Give back exactly the line containing "The height and width of the screenshot is (646, 1501)." and all that follow it in the data below, with the pictures left out.

-- Data for review --
◆ ◆ ◆

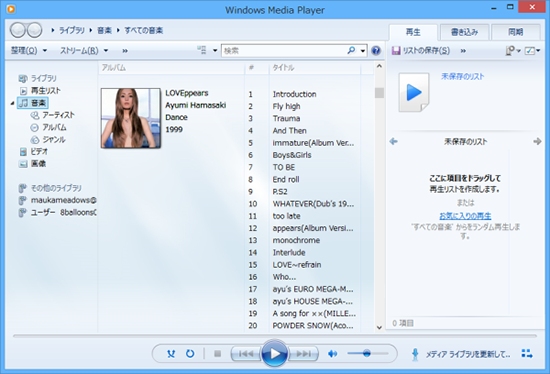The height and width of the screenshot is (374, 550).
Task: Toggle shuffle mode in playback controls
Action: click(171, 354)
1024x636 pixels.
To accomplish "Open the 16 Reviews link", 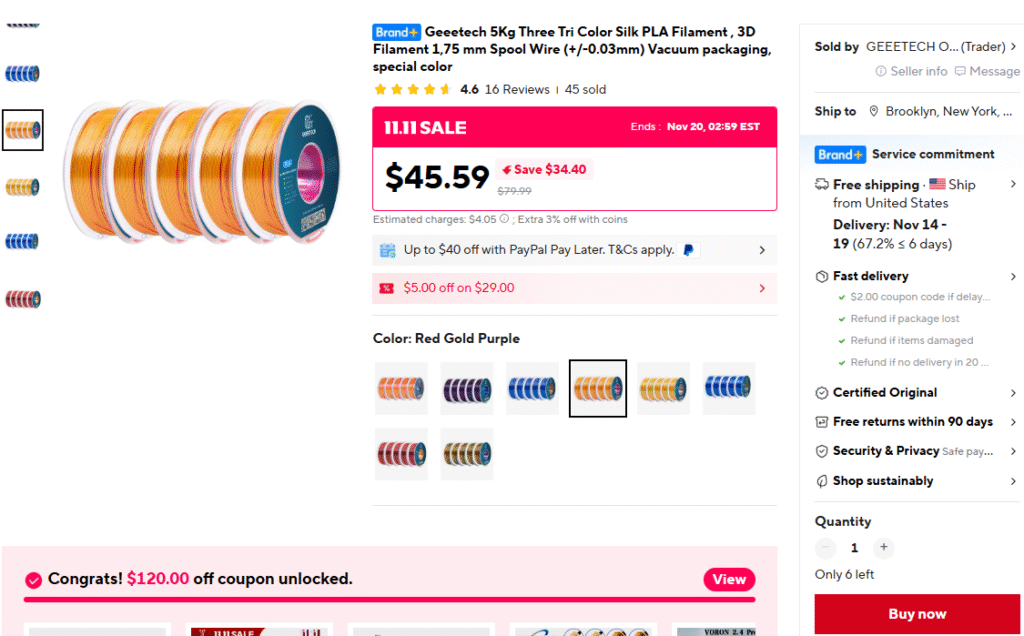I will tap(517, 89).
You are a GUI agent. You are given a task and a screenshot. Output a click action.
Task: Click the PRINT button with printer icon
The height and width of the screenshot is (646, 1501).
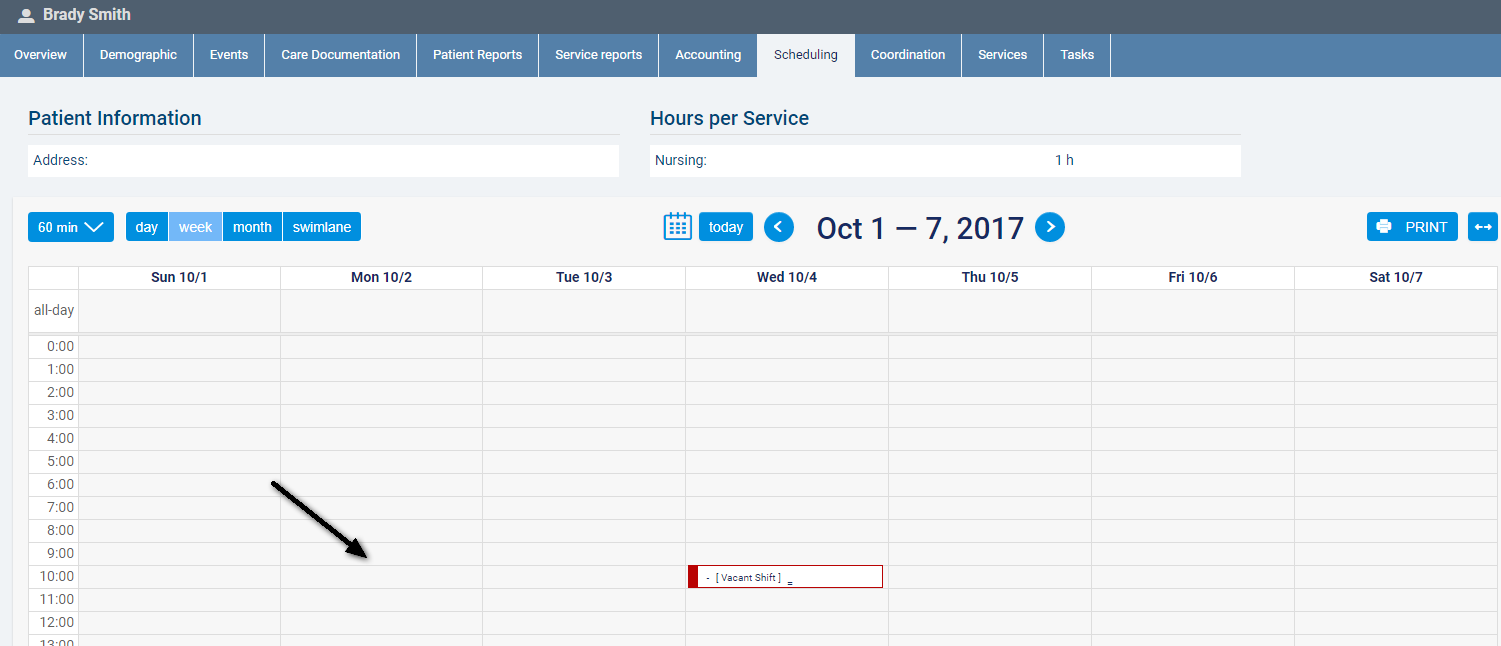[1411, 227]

◆ ◆ ◆

-- Written answer --
The height and width of the screenshot is (646, 1501).
[1411, 227]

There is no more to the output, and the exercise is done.